- _DATI FORNITI_:
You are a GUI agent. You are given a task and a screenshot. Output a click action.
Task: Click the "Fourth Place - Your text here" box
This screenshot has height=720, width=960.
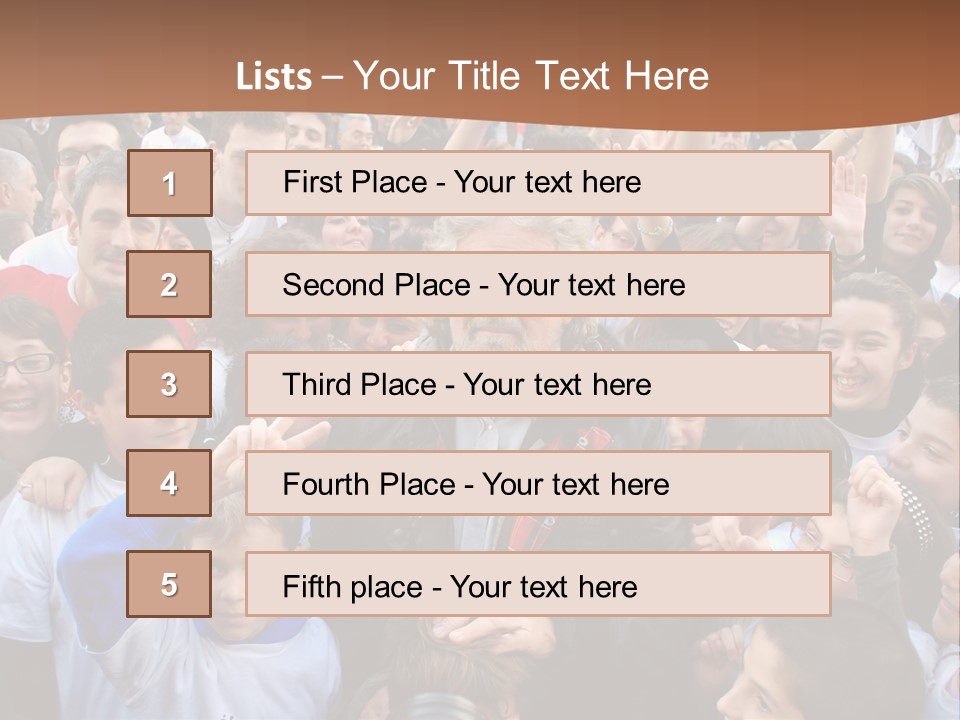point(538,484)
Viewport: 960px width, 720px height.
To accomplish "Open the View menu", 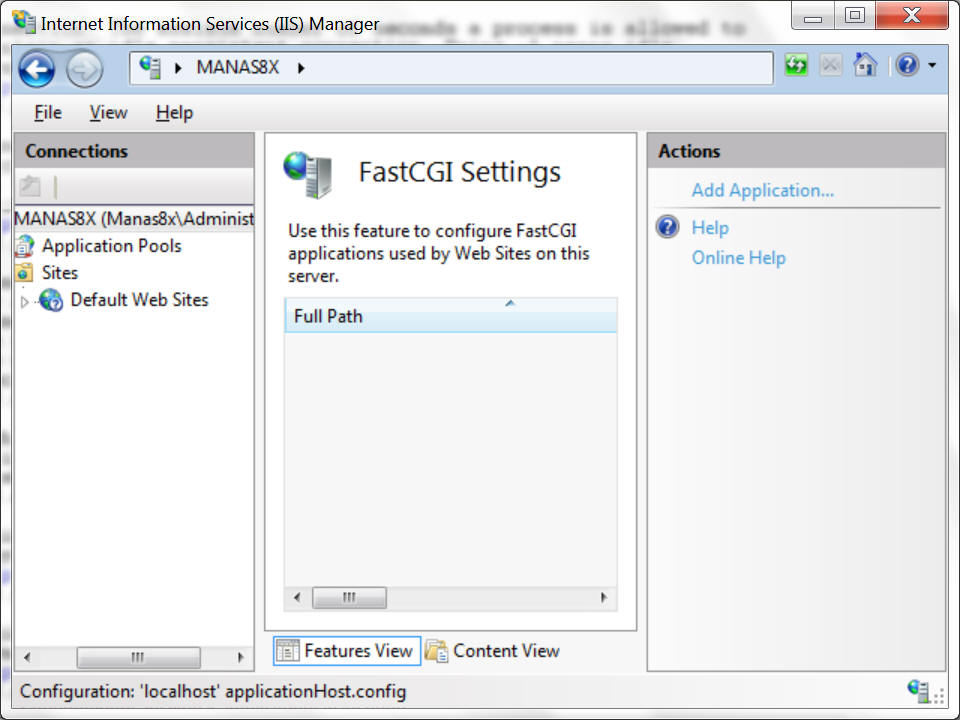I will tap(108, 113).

- _COMPITO ASSEGNATO_:
Seleziona dai dati tutte le righe in cui compare la parola "screenshot" e trascrivile.

- _SOLUZIONE DELL'ESERCIZIO_:
You are a GUI agent. You are given a task and a screenshot. Output a click action.
This screenshot has height=720, width=960.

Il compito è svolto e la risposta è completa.